Vi trattano male come noi con sci e attacchi? Secondo me dovrebbero metterci una sovratassa per pagare qualcuno che vada a chiudere i buchi...
Dopo un brevissimo tratto più ripido, in presenza di un ometto di pietra svoltiamo decisamente a sinistra, (ovest) per risalire il muro finale; non è granché ripido, ma penso si possa definire "muro". Tra una forchetta e l'altra, seguendo una traccia un po' incerta su neve altrettanto incerta, (un po' dura, un po' polverosa, un po' sta, un po' va, un po' tiene, un po' no), ci godiamo la vista del Pizzo Tambò. Alle 12,30 supero la forcella, dove stanno appollaiati al riparo dal vento quattro predecessori, e esco sulla vetta, raggiunto poco dopo da Pancho.

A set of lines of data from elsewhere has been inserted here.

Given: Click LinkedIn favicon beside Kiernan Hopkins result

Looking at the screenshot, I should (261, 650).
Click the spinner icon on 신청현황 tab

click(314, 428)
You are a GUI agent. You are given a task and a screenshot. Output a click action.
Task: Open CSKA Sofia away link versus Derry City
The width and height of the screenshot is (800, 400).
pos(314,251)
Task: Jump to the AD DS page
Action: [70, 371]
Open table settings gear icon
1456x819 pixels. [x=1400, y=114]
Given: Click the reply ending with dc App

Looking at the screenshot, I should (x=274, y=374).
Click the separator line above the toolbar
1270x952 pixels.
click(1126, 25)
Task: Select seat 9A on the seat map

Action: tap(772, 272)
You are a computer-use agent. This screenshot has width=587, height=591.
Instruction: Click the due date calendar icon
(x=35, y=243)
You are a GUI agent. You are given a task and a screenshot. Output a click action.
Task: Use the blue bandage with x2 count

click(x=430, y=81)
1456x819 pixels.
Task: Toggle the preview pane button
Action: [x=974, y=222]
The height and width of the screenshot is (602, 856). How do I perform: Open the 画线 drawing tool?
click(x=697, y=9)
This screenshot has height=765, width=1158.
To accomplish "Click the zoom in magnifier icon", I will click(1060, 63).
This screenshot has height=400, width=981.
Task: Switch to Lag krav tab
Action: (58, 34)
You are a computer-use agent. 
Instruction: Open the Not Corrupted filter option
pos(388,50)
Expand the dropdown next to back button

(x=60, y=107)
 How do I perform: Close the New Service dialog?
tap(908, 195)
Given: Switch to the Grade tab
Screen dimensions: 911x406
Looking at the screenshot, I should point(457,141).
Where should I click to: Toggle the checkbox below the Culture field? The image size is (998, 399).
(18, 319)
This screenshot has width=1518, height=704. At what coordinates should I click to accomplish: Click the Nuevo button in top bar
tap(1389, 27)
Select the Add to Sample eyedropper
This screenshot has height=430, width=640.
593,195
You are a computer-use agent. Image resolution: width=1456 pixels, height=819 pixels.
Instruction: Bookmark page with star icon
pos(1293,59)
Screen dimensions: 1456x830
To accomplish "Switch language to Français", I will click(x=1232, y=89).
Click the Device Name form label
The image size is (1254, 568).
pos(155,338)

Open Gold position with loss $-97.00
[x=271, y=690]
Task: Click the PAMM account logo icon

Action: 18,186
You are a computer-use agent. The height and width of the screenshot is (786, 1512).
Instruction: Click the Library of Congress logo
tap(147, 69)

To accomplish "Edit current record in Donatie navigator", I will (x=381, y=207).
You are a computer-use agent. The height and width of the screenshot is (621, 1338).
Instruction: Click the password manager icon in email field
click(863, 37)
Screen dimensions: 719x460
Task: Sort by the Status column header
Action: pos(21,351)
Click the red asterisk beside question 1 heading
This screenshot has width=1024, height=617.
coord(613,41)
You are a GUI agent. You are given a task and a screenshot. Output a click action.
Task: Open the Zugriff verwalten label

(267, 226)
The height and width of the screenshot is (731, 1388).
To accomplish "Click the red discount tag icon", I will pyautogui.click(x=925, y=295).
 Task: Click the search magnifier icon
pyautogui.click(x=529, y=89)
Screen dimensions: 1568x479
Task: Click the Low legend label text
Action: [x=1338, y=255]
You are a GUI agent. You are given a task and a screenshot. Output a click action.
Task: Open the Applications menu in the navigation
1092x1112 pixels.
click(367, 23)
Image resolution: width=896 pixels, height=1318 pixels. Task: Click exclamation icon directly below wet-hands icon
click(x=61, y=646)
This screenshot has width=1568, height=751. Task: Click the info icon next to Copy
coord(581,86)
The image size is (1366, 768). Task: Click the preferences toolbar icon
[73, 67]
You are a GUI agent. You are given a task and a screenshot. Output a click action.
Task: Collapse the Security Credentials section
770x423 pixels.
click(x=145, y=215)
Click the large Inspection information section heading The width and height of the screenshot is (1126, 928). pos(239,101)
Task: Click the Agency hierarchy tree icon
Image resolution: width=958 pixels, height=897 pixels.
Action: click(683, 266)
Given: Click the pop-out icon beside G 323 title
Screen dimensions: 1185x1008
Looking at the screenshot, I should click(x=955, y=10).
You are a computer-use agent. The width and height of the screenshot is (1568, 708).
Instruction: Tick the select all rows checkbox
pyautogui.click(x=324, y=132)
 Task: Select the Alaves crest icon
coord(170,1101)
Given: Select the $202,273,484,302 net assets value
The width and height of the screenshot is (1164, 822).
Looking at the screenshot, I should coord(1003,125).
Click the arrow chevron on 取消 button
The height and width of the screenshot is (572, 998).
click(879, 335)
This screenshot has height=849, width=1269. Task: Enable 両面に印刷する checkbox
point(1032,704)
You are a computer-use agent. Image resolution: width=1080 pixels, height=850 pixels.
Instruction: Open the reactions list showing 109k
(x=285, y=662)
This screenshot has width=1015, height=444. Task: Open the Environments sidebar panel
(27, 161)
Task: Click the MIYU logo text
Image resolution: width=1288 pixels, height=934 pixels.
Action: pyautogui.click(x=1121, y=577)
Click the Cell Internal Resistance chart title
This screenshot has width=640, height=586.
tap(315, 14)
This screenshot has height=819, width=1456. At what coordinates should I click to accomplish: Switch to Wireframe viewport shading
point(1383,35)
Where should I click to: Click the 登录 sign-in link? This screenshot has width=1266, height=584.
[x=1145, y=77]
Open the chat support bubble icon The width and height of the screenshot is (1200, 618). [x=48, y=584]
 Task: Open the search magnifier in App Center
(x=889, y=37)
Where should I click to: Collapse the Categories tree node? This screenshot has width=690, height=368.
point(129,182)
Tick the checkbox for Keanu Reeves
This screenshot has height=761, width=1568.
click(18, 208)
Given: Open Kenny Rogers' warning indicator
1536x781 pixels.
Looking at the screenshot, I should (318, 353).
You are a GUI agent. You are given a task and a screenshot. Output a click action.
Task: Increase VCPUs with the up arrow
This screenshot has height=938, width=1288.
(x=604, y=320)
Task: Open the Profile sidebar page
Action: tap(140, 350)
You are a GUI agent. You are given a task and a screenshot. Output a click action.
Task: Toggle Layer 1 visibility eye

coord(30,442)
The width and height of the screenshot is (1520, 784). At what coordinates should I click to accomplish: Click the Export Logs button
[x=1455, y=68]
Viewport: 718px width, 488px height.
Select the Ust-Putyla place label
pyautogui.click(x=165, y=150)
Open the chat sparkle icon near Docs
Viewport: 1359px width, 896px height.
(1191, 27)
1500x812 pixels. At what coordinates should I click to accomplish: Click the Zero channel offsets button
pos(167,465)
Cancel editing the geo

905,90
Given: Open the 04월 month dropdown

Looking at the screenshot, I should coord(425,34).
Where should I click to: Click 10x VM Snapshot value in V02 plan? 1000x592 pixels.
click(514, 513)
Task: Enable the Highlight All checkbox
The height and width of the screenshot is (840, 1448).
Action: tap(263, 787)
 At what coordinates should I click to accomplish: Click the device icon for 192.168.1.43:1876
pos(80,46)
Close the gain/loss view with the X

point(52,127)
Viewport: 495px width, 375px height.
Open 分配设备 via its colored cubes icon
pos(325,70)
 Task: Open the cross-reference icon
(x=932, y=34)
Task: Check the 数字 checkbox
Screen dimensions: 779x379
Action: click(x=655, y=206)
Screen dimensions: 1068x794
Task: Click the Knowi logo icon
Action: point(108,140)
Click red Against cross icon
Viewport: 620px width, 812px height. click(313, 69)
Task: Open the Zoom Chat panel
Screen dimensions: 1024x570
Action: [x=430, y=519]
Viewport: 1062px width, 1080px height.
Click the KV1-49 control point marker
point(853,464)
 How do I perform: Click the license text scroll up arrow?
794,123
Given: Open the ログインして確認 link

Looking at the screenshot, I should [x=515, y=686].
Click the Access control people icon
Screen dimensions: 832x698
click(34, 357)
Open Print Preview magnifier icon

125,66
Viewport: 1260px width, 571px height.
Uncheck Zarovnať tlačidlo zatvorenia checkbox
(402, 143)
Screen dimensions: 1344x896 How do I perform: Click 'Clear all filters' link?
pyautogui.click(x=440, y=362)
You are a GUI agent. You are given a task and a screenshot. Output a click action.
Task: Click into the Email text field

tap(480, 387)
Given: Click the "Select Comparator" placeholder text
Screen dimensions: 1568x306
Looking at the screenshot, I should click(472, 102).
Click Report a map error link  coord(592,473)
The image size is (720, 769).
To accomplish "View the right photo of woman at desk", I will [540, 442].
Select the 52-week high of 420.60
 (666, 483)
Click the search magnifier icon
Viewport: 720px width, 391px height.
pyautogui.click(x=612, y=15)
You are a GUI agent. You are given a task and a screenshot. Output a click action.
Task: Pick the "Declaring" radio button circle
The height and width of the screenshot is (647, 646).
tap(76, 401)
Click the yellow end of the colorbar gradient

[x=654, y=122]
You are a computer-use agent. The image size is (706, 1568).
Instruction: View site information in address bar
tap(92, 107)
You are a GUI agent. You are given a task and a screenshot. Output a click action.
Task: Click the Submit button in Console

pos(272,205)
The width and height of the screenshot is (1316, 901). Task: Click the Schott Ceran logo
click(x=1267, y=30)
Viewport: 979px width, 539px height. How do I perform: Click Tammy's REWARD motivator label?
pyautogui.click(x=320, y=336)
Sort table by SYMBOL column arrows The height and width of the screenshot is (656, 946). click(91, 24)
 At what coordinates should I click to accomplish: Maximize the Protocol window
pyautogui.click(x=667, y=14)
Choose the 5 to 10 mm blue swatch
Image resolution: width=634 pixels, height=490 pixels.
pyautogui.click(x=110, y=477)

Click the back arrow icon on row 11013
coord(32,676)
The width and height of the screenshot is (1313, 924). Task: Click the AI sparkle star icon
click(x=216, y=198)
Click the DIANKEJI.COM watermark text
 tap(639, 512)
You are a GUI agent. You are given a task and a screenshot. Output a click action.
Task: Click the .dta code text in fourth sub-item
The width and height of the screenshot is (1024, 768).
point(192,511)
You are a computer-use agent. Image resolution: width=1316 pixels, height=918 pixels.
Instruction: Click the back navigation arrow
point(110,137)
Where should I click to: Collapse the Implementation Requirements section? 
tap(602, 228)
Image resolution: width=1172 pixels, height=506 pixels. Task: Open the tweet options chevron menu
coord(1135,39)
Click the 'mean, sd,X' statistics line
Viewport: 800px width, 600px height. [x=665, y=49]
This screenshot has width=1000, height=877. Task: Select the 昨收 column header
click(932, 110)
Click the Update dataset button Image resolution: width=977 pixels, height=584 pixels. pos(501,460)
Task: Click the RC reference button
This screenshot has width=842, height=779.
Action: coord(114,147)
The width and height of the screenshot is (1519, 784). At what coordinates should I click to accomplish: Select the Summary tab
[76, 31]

Discesa non indimenticabile, ma neanche da dimenticare. Nel tratto in alto riusciamo a sceglierci pendii ben scaldati che permettono curve su una neve un po' marcetta ma con fondo che tiene bene. Parte centrale con crosta varia e sastrugi da vento ma anche una breve valletta di neve non ancora trasformata.
In basso la parte più divertente: tenendosi alti sulle pendici del Lumbreida alterniamo traversi di trasferimento a brevi "picchiate" su neve remollata appoggiata su fondo duro (non sarà già l'erba?).
Ultime due curve sul "problema" di giornata: il passaggio dal parcheggio alto al parcheggio basso detto dell'acqua minerale.
Ci abbeveriamo alla fonte. Puh! Farà anche bene... presto, una Calanda!